Focus on BEV: Self-calibrated Cycle View Transformation for Monocular Birds-Eye-View Segmentation

TL;DR

A novel FocusBEV framework consisting of a self-calibrated cross view transformation module to suppress the BEV-agnostic image areas and focus on the BEV-relevant areas in the view transformation stage, and a plug-and-play ego-motion-based temporal fusion module to exploit the spatiotemporal structure consistency in BEV space with a memory bank.

Abstract

Birds-Eye-View (BEV) segmentation aims to establish a spatial mapping from the perspective view to the top view and estimate the semantic maps from monocular images. Recent studies have encountered difficulties in view transformation due to the disruption of BEV-agnostic features in image space.

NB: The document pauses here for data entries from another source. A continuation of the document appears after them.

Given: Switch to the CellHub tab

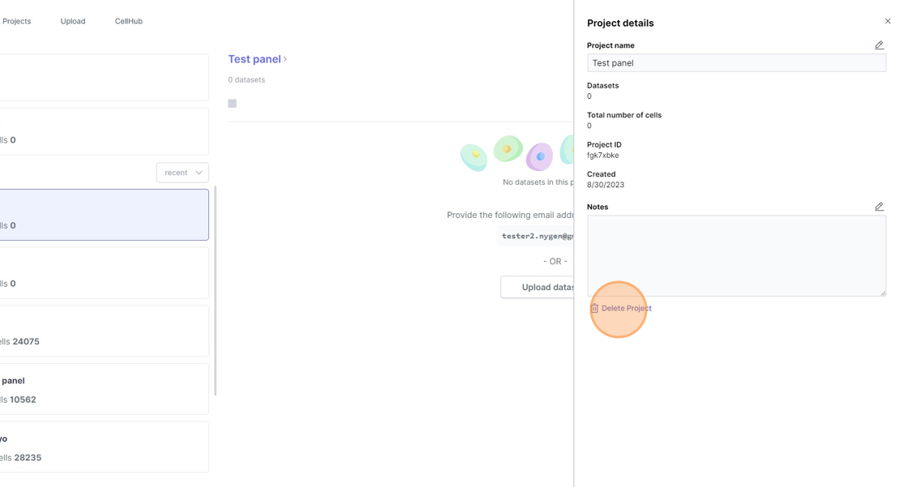Looking at the screenshot, I should [x=129, y=21].
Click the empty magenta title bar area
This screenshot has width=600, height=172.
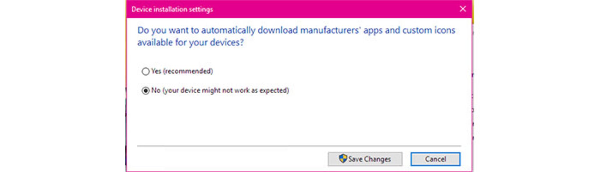pos(334,9)
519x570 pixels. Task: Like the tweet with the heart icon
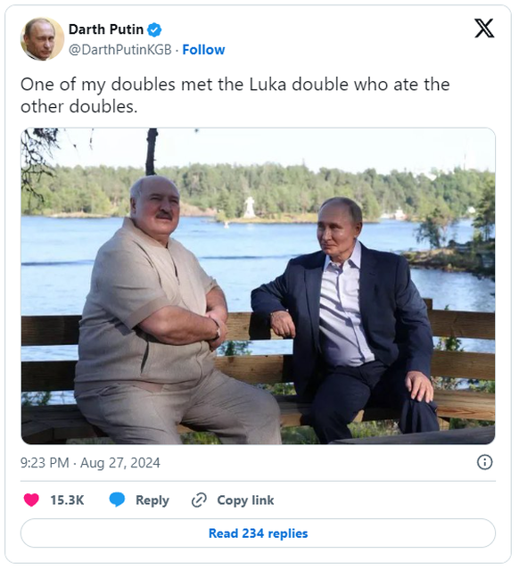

To tackle this issue, we propose a novel FocusBEV framework consisting of $(i)$ a self-calibrated cross view transformation module to suppress the BEV-agnostic image areas and focus on the BEV-relevant areas in the view transformation stage, $(ii)$ a plug-and-play ego-motion-based temporal fusion module to exploit the spatiotemporal structure consistency in BEV space with a memory bank, and $(iii)$ an occupancy-agnostic IoU loss to mitigate both semantic and positional uncertainties. Experimental evidence demonstrates that our approach achieves new state-of-the-art on two popular benchmarks,\ie, 29.2\% mIoU on nuScenes and 35.2\% mIoU on Argoverse.

Figures (5)

• Figure 1: Motivation of the proposed self-calibrated cycle view transformation. (a) Initial PV-BEV transformation is disrupted by BEV-agnostic areas ( e.g., sky and buildings), whereas (b) the cycle view transformation could suppress these BEV-agnostic areas and concentrate on BEV-relevant areas in a self-calibrated manner.
• Figure 2: The overall pipeline of our proposed FocusBEV framework. The backbone and FPN extract PV features. The cycle view transformation then transforms the spatial features of PV space to the BEV space using cyclical mapping. The BEV temporal fusion aligns the history BEV features and aggregates them spatiotemporally with the current frame. The top-down network upsamples BEV features to predict a semantic occupancy map.
• Figure 3: Our proposed self-calibrated cycle view transformation module consists of two stages: the PV-BEV transformation and the cycle view transformation.
• Figure 4: Our proposed ego-motion-based temporal fusion module. The history BEV features are aligned with the reference frame using ego-motion. These features are then stacked and aggregated to enhance the spatiotemporal contextual information of the reference frame.
• Figure 5: Qualiative results on the nuScenes dataset.